The Long, Difficult Trail to the White House

By Jeff Knoll

When President Donald Trump signed the Executive Order Removing Unnecessary and Counterproductive Restrictions on Access to Federal Lands on May 29, 2026, most observers saw a political event. Supporters celebrated. Critics objected. Pundits did what pundits do. The headlines focused on the White House and the implications for millions of acres of federal land across the American West.


What received far less attention was the journey that brought the issue to the President's desk in the first place.

The Executive Order did not emerge from nowhere. It was not the product of a single meeting, a single election, or a single administration. The story spans more than half a century, through three presidential administrations, countless public lands battles, and a decade-long grassroots effort led by a coalition of recreation advocates who eventually decided to challenge assumptions most people had long accepted as permanent.

To understand why the Trump Administration withdrew Executive Orders 11644 and 11989, it helps to understand why those orders existed in the first place.

---------------

- [Required work]:
According to the article on federal lands, which two executive orders did the Trump Administration withdraw? The lines after this have nothing to do with the article.

- [Collected material]:
---------------

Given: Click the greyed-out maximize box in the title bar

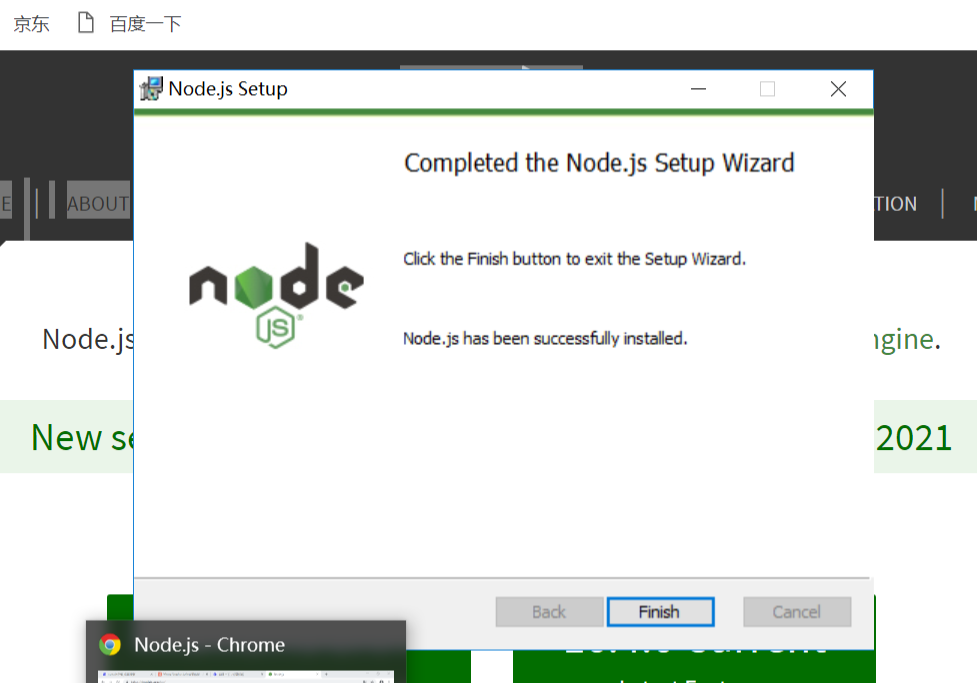Looking at the screenshot, I should 768,89.
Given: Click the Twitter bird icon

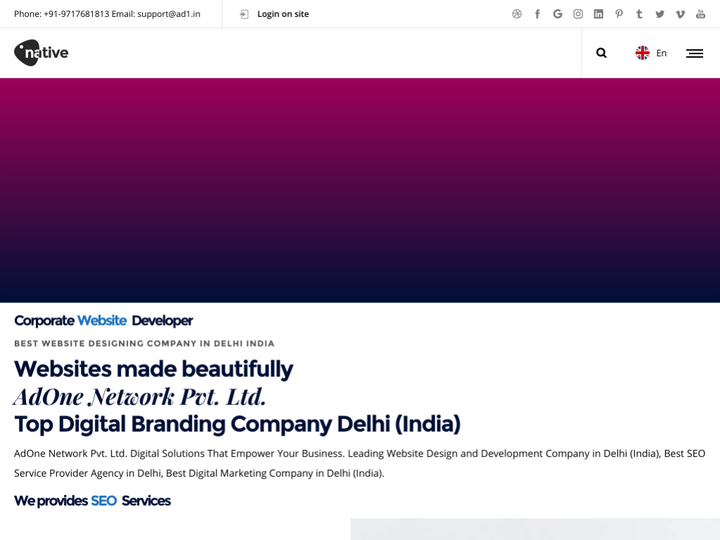Looking at the screenshot, I should tap(660, 14).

---------------

- [Exercise result]:
Executive Orders 11644 and 11989.